» YOUR GOAL: Each entry should be duplicated exactly, with no line missing.

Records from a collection
# # # # # # #

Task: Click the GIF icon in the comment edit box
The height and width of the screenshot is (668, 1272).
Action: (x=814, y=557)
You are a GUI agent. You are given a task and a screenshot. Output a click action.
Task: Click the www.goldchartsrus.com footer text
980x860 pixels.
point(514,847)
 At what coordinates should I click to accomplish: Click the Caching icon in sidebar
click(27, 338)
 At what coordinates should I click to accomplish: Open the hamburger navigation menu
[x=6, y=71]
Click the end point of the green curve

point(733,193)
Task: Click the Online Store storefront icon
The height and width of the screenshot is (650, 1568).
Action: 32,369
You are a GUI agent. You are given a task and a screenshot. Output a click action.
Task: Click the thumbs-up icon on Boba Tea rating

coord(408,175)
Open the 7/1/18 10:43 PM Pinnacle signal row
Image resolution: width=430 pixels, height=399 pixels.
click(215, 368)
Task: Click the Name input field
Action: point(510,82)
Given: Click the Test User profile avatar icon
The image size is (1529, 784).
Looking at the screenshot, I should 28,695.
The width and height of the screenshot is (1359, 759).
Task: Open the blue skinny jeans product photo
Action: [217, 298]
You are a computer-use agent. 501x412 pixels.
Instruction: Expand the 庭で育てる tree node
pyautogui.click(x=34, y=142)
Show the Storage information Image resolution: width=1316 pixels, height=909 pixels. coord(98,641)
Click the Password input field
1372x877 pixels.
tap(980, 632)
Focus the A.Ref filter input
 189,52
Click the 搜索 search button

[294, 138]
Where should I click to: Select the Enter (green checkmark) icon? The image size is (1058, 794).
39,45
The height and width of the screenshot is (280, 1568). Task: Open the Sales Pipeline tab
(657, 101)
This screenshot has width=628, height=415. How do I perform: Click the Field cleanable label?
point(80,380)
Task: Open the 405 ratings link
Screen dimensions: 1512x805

# # # # # # #

» COMPLETED TASK:
Task: Click the GIF icon in the comment edit box
The height and width of the screenshot is (668, 1272).
Action: (x=814, y=557)
You are a GUI agent. You are given a task and a screenshot. Output a click action.
Task: Click the www.goldchartsrus.com footer text
980x860 pixels.
point(514,847)
 At what coordinates should I click to accomplish: Click the Caching icon in sidebar
click(27, 338)
 At what coordinates should I click to accomplish: Open the hamburger navigation menu
[x=6, y=71]
Click the end point of the green curve

point(733,193)
Task: Click the Online Store storefront icon
The height and width of the screenshot is (650, 1568).
Action: 32,369
You are a GUI agent. You are given a task and a screenshot. Output a click action.
Task: Click the thumbs-up icon on Boba Tea rating

coord(408,175)
Open the 7/1/18 10:43 PM Pinnacle signal row
Image resolution: width=430 pixels, height=399 pixels.
click(215, 368)
Task: Click the Name input field
Action: point(510,82)
Given: Click the Test User profile avatar icon
The image size is (1529, 784).
Looking at the screenshot, I should 28,695.
The width and height of the screenshot is (1359, 759).
Task: Open the blue skinny jeans product photo
Action: [217, 298]
You are a computer-use agent. 501x412 pixels.
Instruction: Expand the 庭で育てる tree node
pyautogui.click(x=34, y=142)
Show the Storage information Image resolution: width=1316 pixels, height=909 pixels. coord(98,641)
Click the Password input field
1372x877 pixels.
tap(980, 632)
Focus the A.Ref filter input
 189,52
Click the 搜索 search button

[294, 138]
Where should I click to: Select the Enter (green checkmark) icon? The image size is (1058, 794).
39,45
The height and width of the screenshot is (280, 1568). Task: Open the Sales Pipeline tab
(657, 101)
This screenshot has width=628, height=415. How do I perform: Click the Field cleanable label?
point(80,380)
Task: Open the 405 ratings link
Screen dimensions: 1512x805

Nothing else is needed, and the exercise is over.